> Quoted passage:
= = = = =
Congress Could Still Go to Bat for Parental Choice
Article Published in The Manchester (NH) Union Leader
Supporters of parental choice lost a battle when the House and Senate education panels stripped from President Bush’s reform a proposal to let children stuck in the very worst public schools use up to $1,500 of their federal Title I subsidy toward tuition at private schools.
But Senator Judd Gregg hopes to salvage a degree of federal encouragement of school choice when S1 reaches the Senate floor for debate over the next several days.
Gregg’s amendment would provide $50 million in federal grants to 10 cities and three states wishing to set up school-choice demonstration projects. The participating jurisdictions would give low-income parents “educational certificates” equaling the cost of tuition at a public or private school, the total not to exceed the home school district’s average per-pupil expenditure.
The New Hampshire Republican champions the idea of “portability” — the point being that school aid should go to the child instead of a faceless system, and that ultimate accountability should be to families instead of to bureaucrats. Gregg argues that with a “child-centered” approach “families are empowered and schools are compelled to improve in order to keep their students.” The amendment he will introduce on the Senate floor calls for independent researchers to document the effect of choice on student achievement, parental satisfaction and involvement, and the quality of the public schools. (A similar measure may be introduced in the House as well.)
>From a variety of privately and publicly funded experiments there already is mounting evidence that school choice helps the choosers — that, is those students primarily from low-income, high-minority urban areas who receive vouchers empowering them to transfer from failing public schools to better-performing private ones. Test scores increase and parental satisfaction soars. But voucher foes claim that choice lures away the most educationally engaged families and leaves public schools in a death spiral as they try to deal with the hardest-to-handle cases while their resources dry up.
The reality bubbling out of school choice experiments tells a different story. The pressure of vouchers is energizing public schools to reform when nothing else seems to have worked.
In Milwaukee, which has pioneered public vouchers since 1990, former school superintendent Howard Fuller observes that the public school system began to respond in serious ways in 1998 when the Wisconsin Supreme Court upheld an expansion of vouchers to include religious schools. Fuller, who heads the recently formed Black Alliance for Educational Options, noted that Milwaukee schools now offer private tutors if children are unable to read by the third grade and have finally responded to parental requests for schools offering such alternatives as the Montessori method.
= = = = =
> Aim: In the article on parental choice, how much federal grant money would Gregg's amendment provide? The items that come after the article are separate material.

[Pointing records for text and elements]
= = = = =
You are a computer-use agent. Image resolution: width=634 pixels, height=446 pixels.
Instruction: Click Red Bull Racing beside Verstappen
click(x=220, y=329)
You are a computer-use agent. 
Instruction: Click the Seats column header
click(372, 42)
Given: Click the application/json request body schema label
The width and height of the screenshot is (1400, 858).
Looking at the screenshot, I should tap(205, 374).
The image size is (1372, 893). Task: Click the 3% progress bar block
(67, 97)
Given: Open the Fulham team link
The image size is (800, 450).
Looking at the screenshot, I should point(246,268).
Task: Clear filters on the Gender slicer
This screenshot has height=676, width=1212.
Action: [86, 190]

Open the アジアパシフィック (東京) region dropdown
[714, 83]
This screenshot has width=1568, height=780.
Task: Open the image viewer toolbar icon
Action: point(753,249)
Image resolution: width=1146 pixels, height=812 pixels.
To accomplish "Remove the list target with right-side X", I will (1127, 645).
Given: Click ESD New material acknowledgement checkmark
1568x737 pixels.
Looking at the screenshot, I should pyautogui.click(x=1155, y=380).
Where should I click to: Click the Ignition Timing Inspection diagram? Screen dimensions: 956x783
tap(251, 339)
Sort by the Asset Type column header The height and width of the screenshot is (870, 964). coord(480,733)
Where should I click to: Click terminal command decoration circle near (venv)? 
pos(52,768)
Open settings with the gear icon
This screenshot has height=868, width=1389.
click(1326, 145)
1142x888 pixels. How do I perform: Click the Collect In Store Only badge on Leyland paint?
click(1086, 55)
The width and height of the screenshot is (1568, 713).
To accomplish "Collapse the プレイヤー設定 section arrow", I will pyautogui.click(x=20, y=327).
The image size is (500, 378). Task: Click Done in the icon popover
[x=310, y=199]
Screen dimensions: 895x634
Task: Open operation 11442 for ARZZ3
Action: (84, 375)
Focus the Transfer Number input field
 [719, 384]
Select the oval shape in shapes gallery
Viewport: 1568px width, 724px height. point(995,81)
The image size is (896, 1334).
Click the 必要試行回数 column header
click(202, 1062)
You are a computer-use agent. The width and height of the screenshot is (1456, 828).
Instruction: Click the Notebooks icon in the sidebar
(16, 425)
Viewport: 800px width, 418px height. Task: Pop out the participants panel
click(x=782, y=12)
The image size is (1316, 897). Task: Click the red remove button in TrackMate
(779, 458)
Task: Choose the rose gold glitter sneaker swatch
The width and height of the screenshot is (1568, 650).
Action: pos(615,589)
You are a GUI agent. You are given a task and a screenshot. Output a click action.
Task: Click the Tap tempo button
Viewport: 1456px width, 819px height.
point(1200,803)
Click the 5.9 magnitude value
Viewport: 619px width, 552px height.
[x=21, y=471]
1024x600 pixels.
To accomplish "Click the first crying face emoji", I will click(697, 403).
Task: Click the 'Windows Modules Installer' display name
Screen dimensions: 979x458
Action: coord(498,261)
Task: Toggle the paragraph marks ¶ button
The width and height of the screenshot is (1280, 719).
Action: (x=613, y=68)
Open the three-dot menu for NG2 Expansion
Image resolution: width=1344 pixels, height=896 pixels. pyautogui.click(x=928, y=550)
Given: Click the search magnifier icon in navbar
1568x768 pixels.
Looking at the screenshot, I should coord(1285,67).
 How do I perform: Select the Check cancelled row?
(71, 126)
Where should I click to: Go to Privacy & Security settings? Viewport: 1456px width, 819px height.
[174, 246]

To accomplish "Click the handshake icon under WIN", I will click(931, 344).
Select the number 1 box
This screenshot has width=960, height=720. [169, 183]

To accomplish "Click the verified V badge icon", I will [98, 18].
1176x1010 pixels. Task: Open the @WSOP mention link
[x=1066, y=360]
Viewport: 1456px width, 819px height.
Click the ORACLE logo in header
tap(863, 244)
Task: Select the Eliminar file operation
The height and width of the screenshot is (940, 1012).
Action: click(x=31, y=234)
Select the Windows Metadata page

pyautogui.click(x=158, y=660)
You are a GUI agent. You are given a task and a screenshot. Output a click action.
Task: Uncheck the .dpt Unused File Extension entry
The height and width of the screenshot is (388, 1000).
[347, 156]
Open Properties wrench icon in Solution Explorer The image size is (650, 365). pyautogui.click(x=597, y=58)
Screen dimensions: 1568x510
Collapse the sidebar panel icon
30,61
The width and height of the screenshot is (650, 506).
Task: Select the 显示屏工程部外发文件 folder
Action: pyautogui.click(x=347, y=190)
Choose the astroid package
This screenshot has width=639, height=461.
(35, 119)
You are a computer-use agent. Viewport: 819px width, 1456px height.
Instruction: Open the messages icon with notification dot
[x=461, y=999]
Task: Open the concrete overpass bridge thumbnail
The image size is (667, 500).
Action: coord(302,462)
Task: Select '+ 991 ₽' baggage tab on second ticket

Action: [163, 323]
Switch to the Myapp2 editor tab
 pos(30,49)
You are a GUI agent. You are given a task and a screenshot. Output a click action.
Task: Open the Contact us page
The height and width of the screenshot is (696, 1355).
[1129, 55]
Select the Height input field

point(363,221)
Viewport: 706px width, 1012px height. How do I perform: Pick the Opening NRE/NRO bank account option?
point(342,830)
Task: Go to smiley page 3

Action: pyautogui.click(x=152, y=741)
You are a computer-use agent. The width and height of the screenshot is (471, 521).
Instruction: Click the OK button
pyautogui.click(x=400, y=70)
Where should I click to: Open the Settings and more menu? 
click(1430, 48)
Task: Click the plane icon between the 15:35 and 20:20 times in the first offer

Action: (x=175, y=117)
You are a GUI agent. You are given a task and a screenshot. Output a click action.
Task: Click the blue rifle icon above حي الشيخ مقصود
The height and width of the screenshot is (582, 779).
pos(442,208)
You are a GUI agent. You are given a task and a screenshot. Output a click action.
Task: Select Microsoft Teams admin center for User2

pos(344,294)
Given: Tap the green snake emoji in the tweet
= = = = =
> Task result: $50 million, for 10 cities and three states.